**Passage for review**
* * *

US export order suspends foreign access to Claude Fable 5 and Mythos 5
Anthropic says the US government issued an export control directive on June 12 at 5:21pm ET ordering the company to suspend all access to Fable 5 and Mythos 5 by any foreign national, whether inside or outside the United States. The order covers the company's own foreign employees too. Access to Anthropic's other models, including Claude Opus 4.8, is not affected.
The trigger, according to Anthropic, was a jailbreak demonstration. The method involves asking the model to read a specific codebase and fix any software flaws. Anthropic reviewed it and says the capability shown is "widely available from other models (including OpenAI's GPT-5.5)." The company disagrees with the basis for the directive, arguing that if a narrow potential jailbreak is enough to recall a commercial model deployed to hundreds of millions of people, that standard would freeze most frontier deployments across the industry. It says its defense-in-depth approach is intact and that the government process behind the order lacks transparency and technical grounding.

* * *

**Dataset excerpts**
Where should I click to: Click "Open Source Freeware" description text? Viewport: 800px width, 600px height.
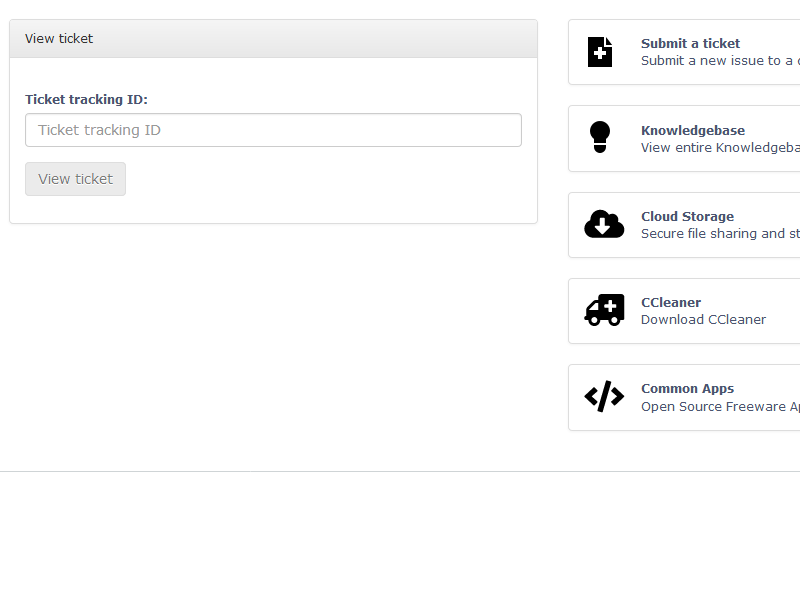click(720, 407)
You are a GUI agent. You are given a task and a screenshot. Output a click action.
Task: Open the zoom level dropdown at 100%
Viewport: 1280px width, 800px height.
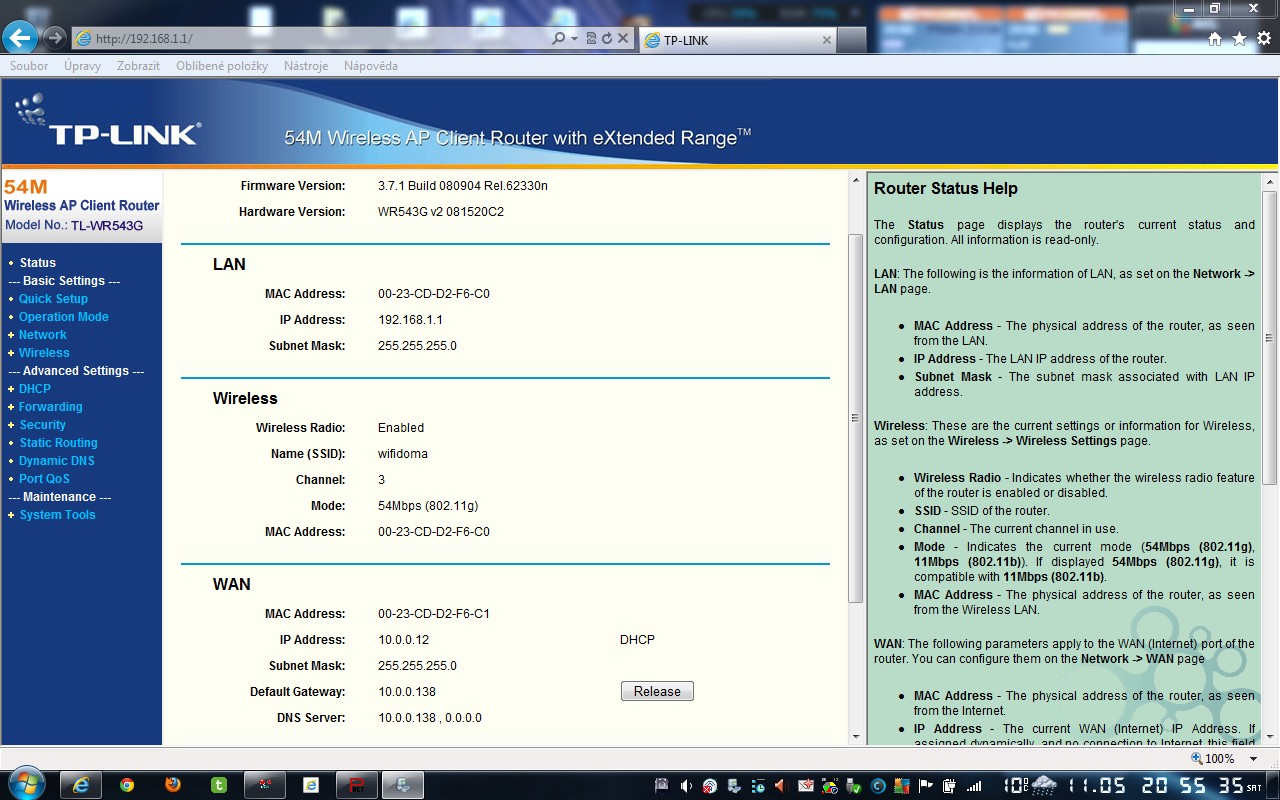click(1254, 759)
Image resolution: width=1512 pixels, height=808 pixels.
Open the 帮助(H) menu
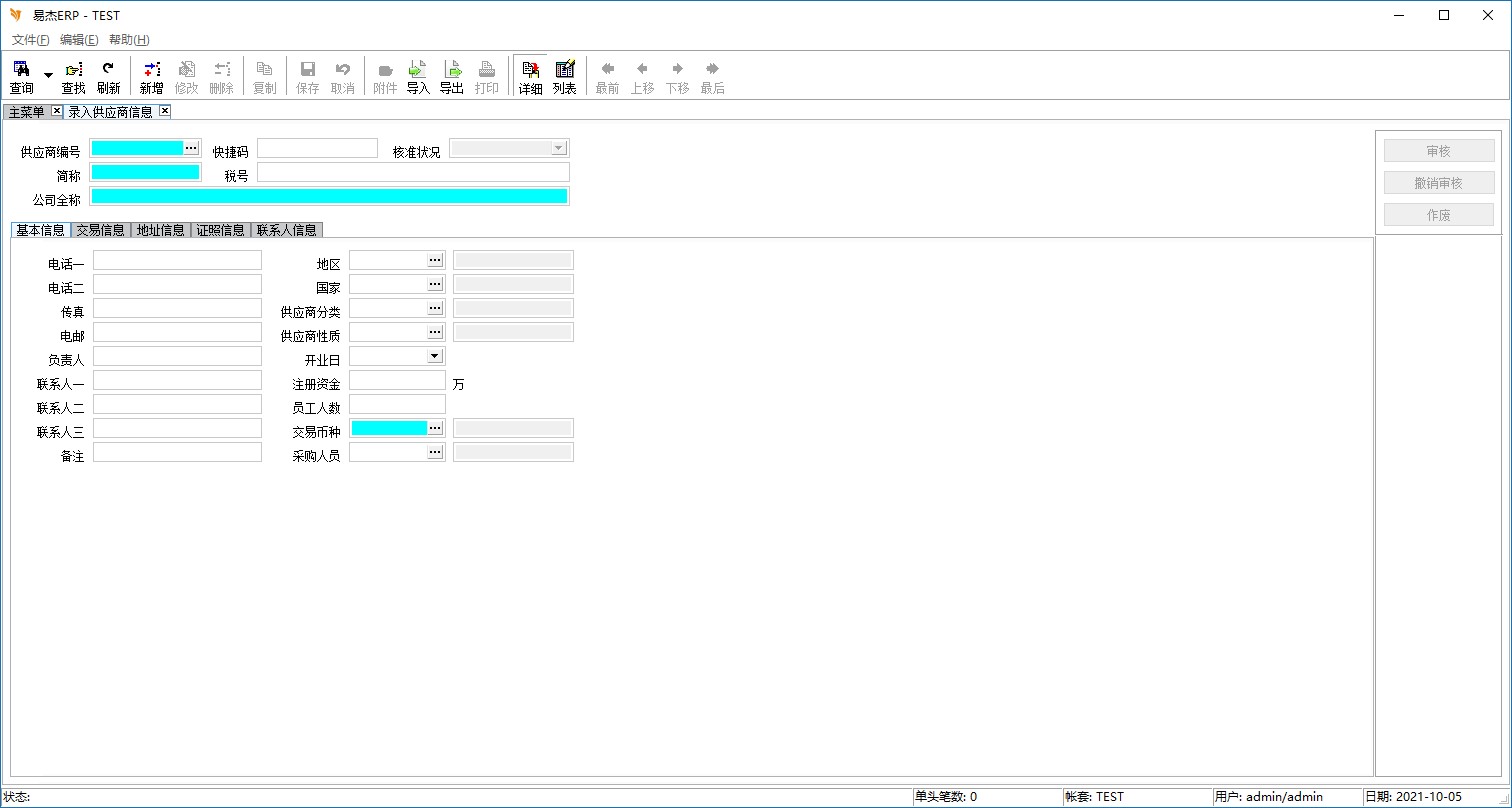pos(129,40)
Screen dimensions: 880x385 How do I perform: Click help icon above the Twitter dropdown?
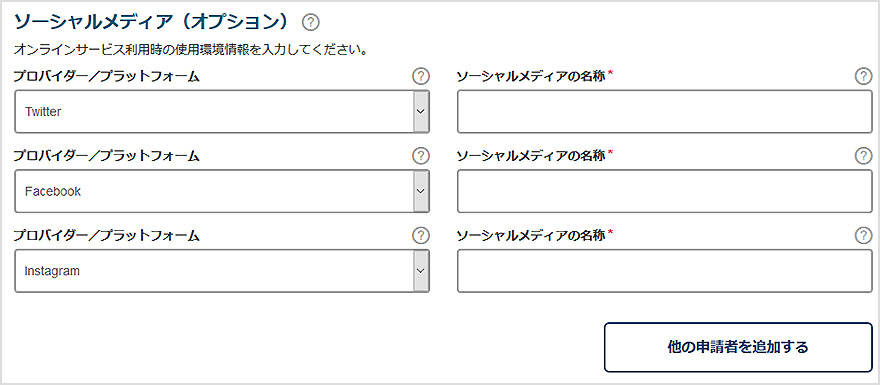coord(420,76)
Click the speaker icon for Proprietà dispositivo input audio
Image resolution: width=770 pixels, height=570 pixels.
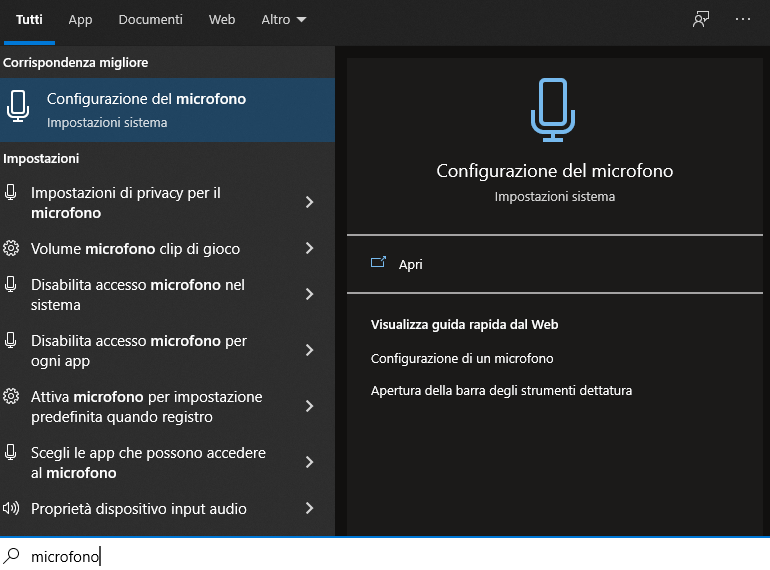11,508
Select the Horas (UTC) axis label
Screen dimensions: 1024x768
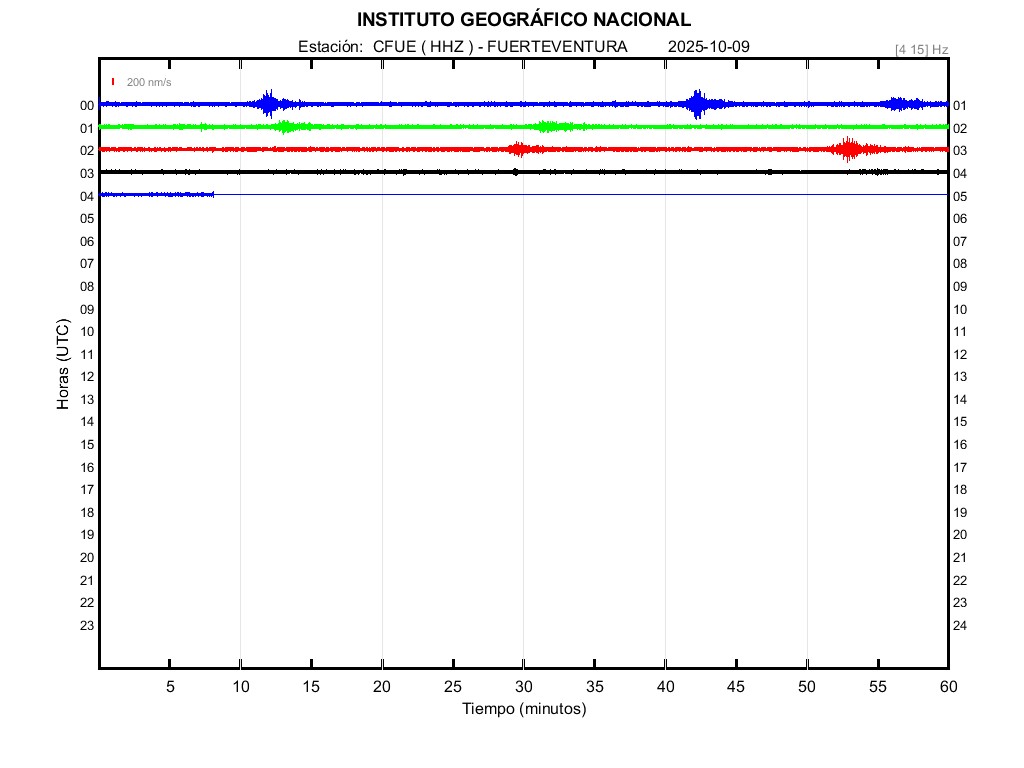coord(63,365)
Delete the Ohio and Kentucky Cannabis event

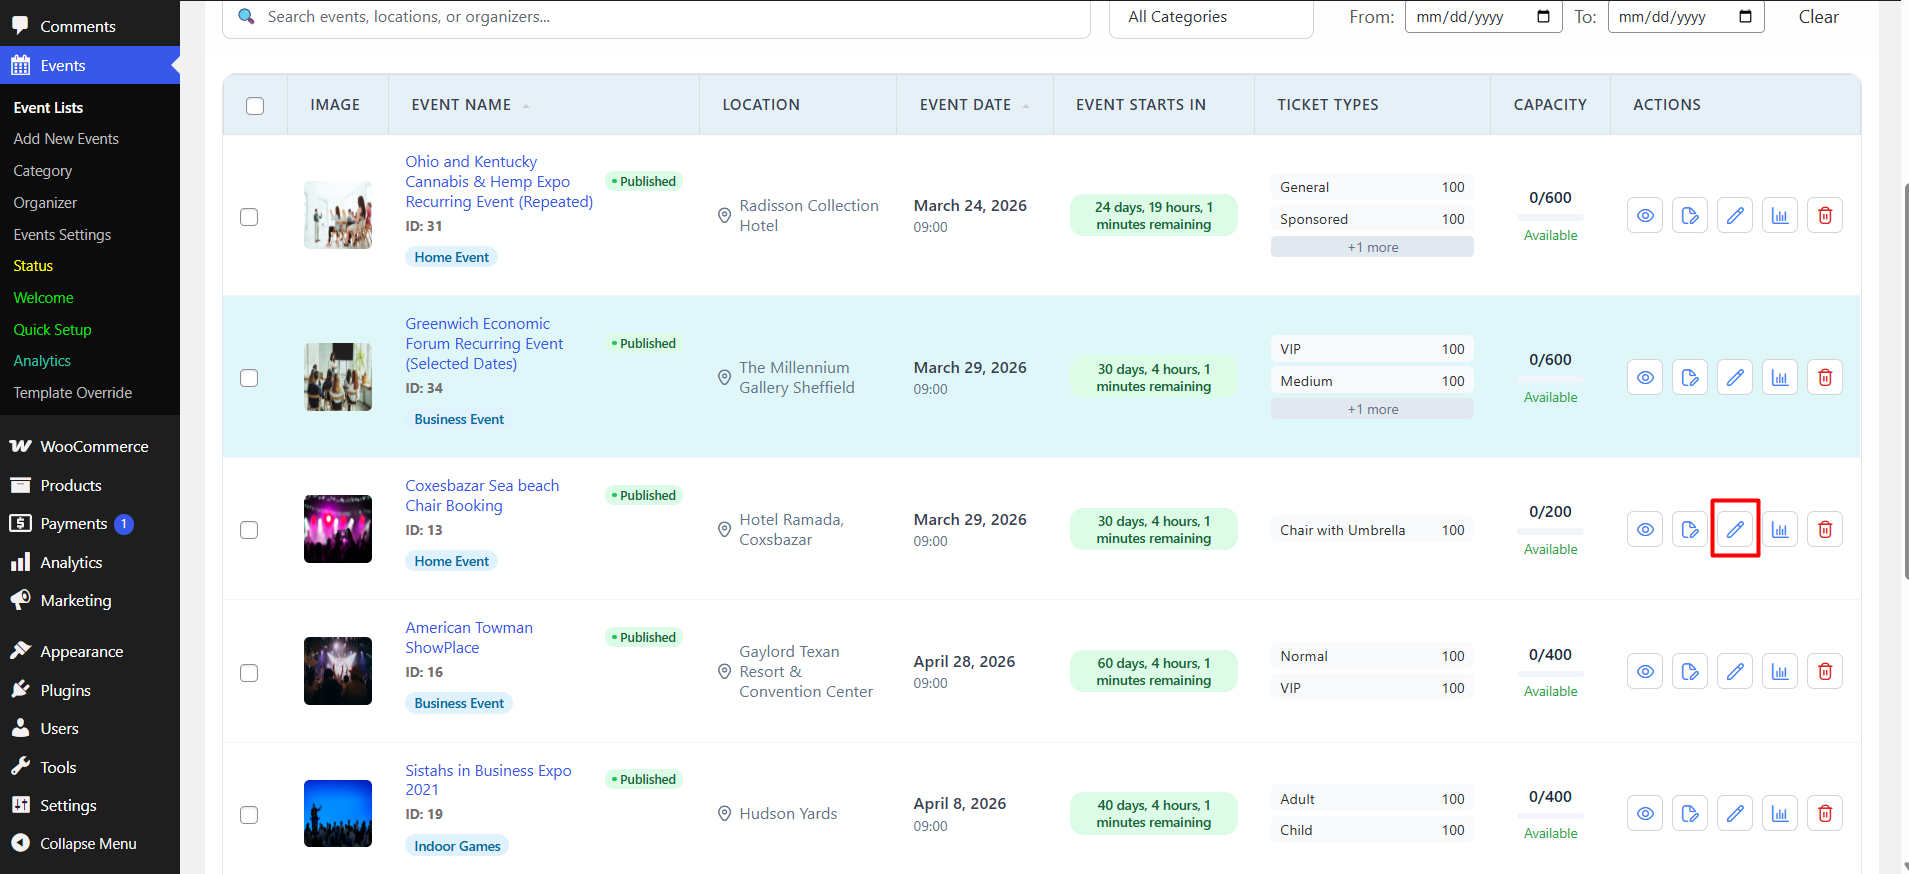click(x=1824, y=216)
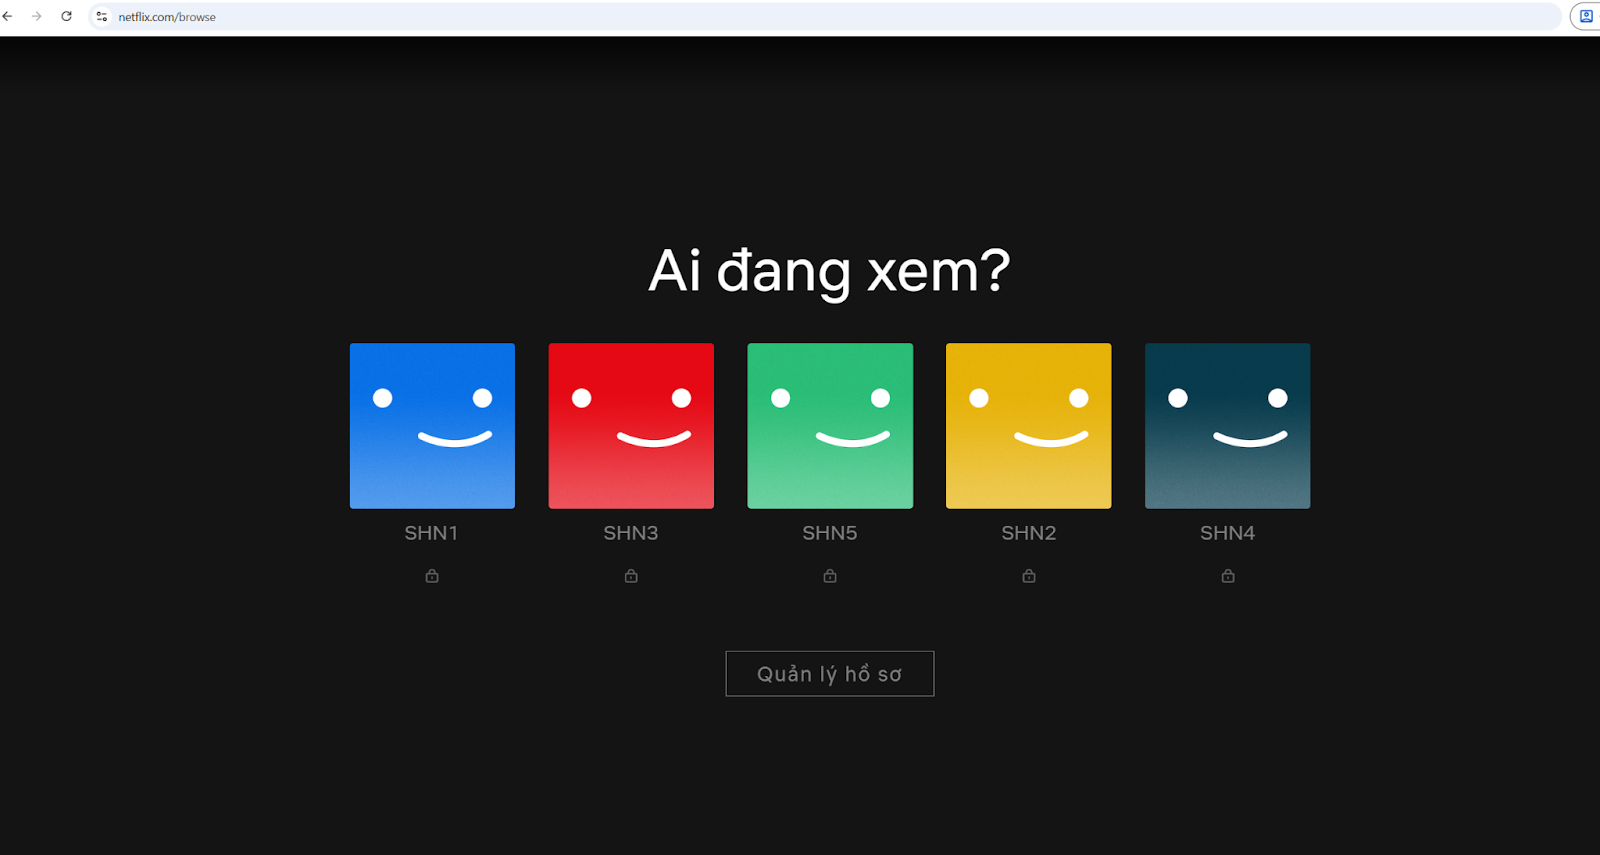Click the lock icon beneath SHN4

coord(1228,576)
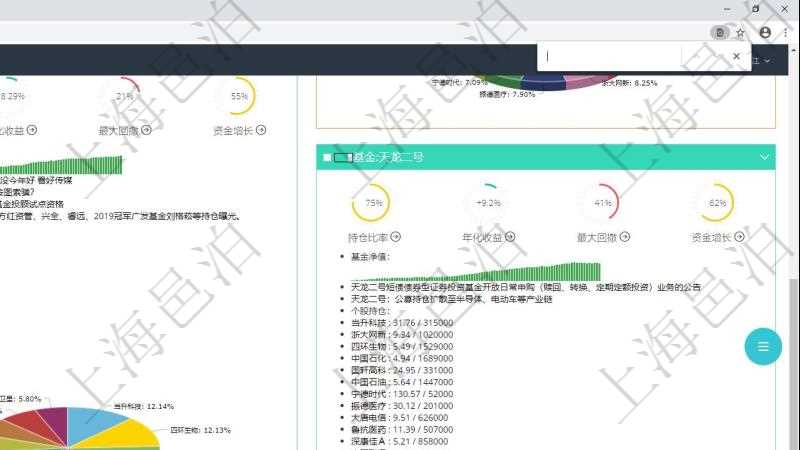The image size is (800, 450).
Task: Open Chrome three-dot menu
Action: pyautogui.click(x=787, y=32)
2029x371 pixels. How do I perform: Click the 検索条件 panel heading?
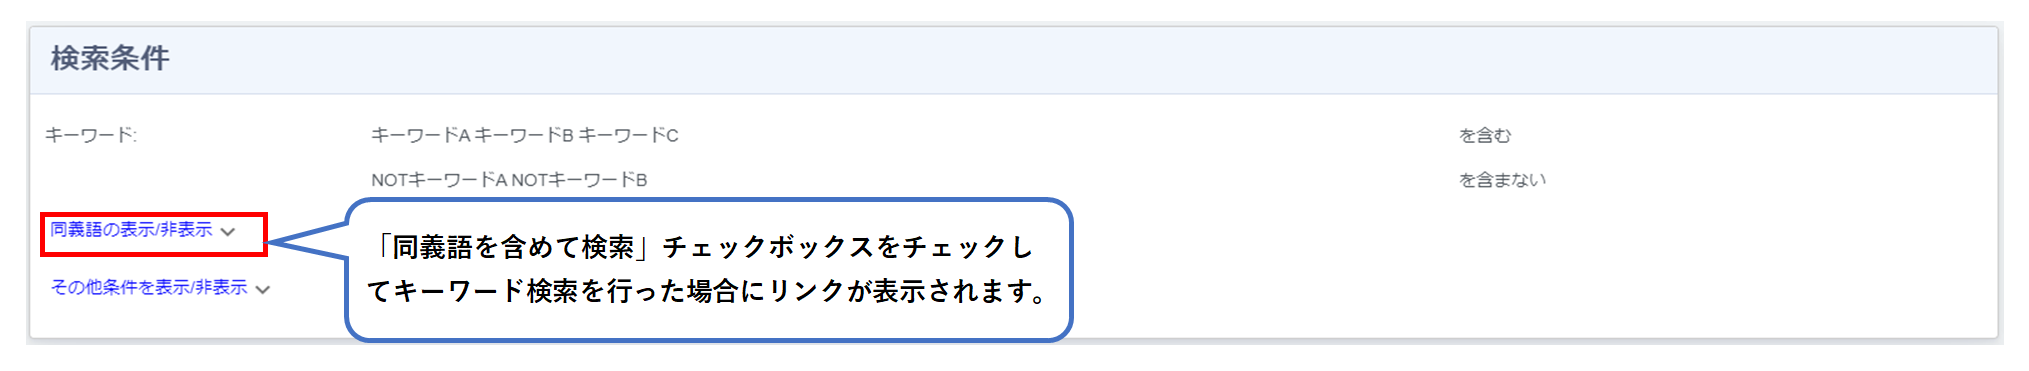coord(110,58)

* * *

**Instructions**
(A) Name every AI model mentioned in the article about the US export order.
(B) Write the next part of the article about the US export order, picking up after its final sentence.

**Task answers**
(A) Claude Fable 5, Mythos 5, Claude Opus 4.8, GPT-5.5

(B)
Anthropic is complying with the order while contesting it, and says it will restore access "as soon as possible."
Why it matters
If your team is building on Fable or Mythos, this is suddenly a procurement risk that has nothing to do with your code. Anyone with foreign employees, or with users outside the US, loses access until further notice and needs a fallback path on Opus or another vendor. The broader signal for anyone deploying a top-tier model: a narrow jailbreak report can move from researcher demo to export-controlled recall in a single week, with no clear appeals route.